Difficult interpretation questions are left unresolved

Third, difficult interpretation questions remain. Schools have wrestled with applying the definition of Title IX “sexual harassment” to various fact patterns. For instance, is the conduct in question “severe, pervasive, and objectively offensive?” The guidance document merely lists the regulatory definitions of sexual harassment, but goes no further in providing clarity to schools in how to apply the definitions.  

Schools have also struggled with the anti-retaliation language in the regulations which prohibits ”charges against an individual for code of conduct violations that do not involve sex discrimination or sexual harassment, but arise out of the same facts or circumstances as a report or formal complaint of sexual harassment [i.e., collateral conduct], for the purpose of interfering with any right or privilege secured by Title IX or [its implementing regulations].” The guidance document reiterates this prohibition, stating, “the preamble explains that if a school punishes an individual for violation of other school policies, it will be considered retaliation if the punishment is for the purpose of interfering with any right or privilege secured by Title IX.” Q&A p. 30. The guidance provides no further clarity on disciplining respondents for misconduct in this context, particularly if there is no staff member or student willing to sign the formal complaint. Thus, discipline in these circumstances will still be an issue to consider in the coming school year, which Title IX coordinators will need to carefully analyze in order to avoid a claim of retaliation.

Also noteworthy is the rule on the retroactive application of the new regulations. The Q&A emphasizes schools “must follow the requirements of the Title IX statute and the regulations that were in place at the time of the alleged incident.” Q&A p. 10. However, there is caselaw that is inconsistent with this interpretation, and what is still unclear is whether OCR interprets this to include the procedures used as well as the substantive policy definitions that were in place prior to August 14, 2020. Thus, schools should work closely with their legal counsel when such questions arise.

Finally, while the guidance document does not contain a great deal of additional interpretation regarding the Title IX regulations issued last year, it is a useful document to share with school administrators as a refresher regarding what is required under the new regulatory scheme. Consider the Q&A to be a summarized version of the Title IX trainings your Title IX team may have attended last year. And, for those who have not been trained, it is a great overview to read prior to attending a training this coming school year—which is still recommended given the regulations are not changing this year. The Unified Agenda for the U.S. Department of Education indicates that they expect to issue their Notice of Proposed Rulemaking (NPRM) for new Title IX regulations in May 2022. Therefore, the current regulations will remain in effect for the coming 2021–2022 school year, and perhaps longer.

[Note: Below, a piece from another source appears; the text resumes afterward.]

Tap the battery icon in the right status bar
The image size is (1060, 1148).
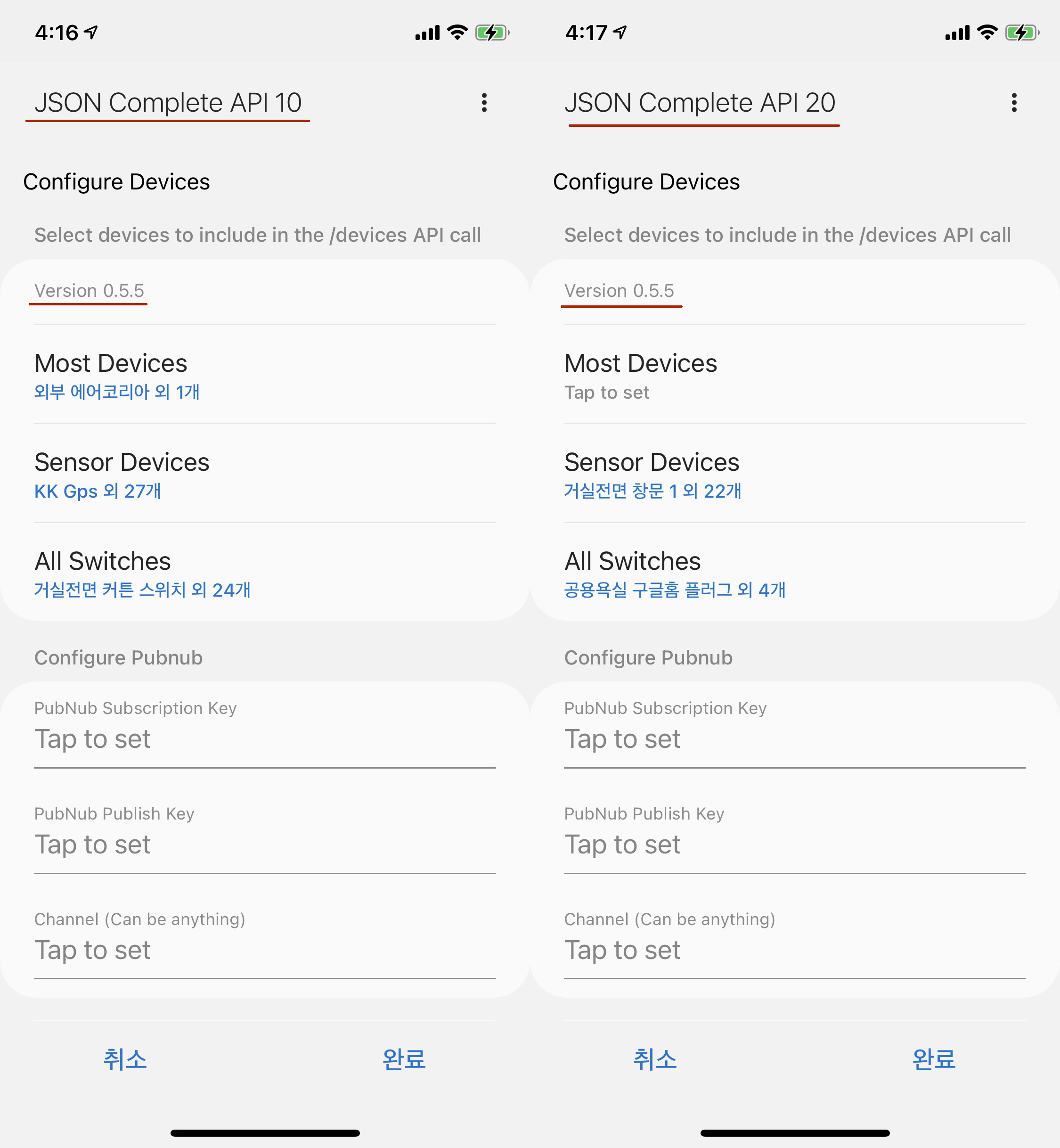tap(1021, 33)
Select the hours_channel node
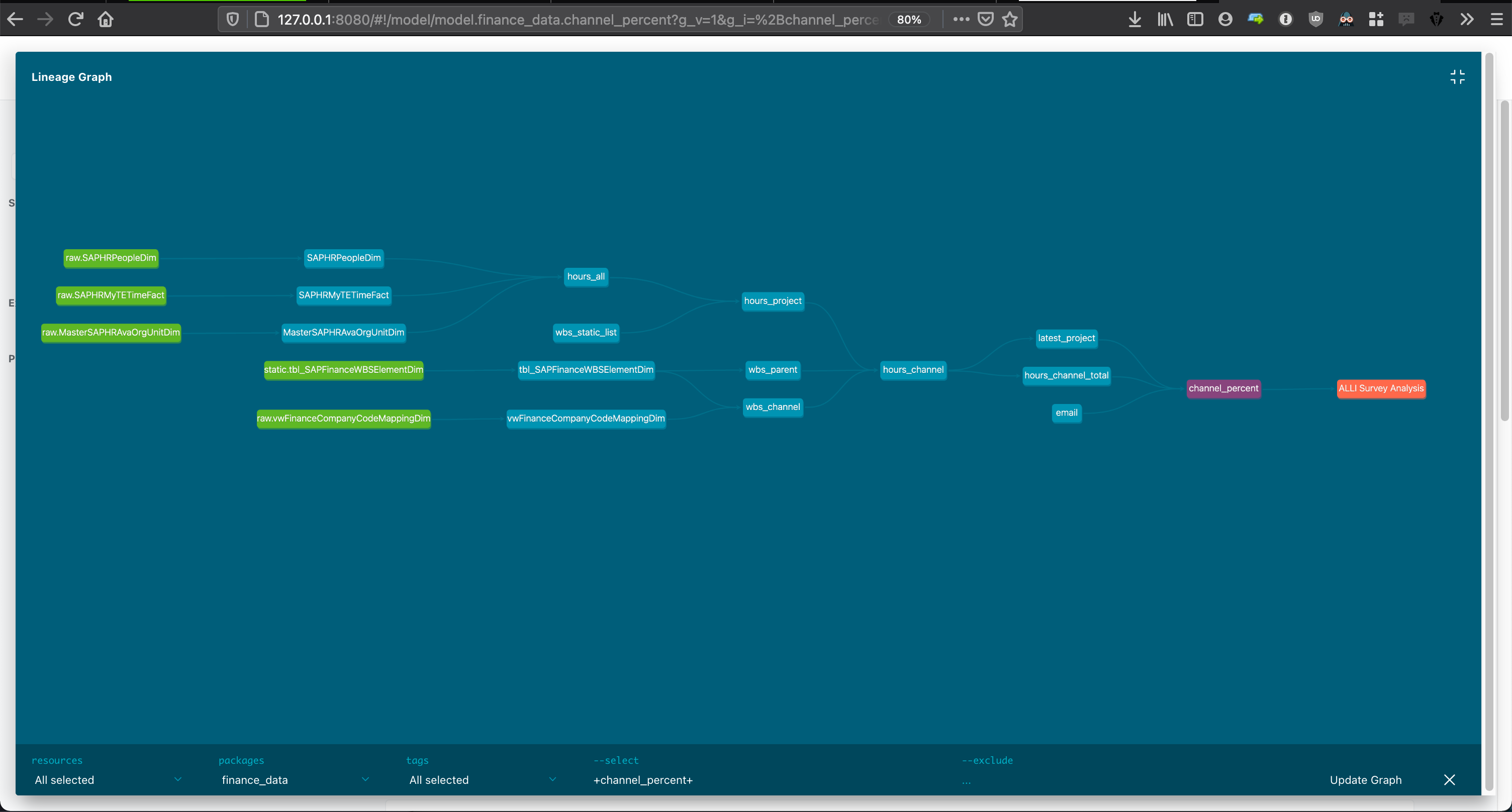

1 The Q&A states, “[t]his Q&A resource does not have the force and effect of law and is not meant to bind the public or regulated entities in any way. This document is intended only to provide clarity to the public regarding OCR’s interpretations of existing legally binding statutory and regulatory requirements. As always, OCR’s enforcement of Title IX stems from Title IX and its complementing regulations not this or other guidance documents.” Q&A p. 2. However, readers should keep in mind if the guidance quotes the regulations or other laws, that part of the guidance containing legal authority would be binding. The guidance could also become binding if adopted by a court in a particular school’s jurisdiction.

2 Other example policies include, but are not limited to intake procedures, supportive measures, investigations and decorum.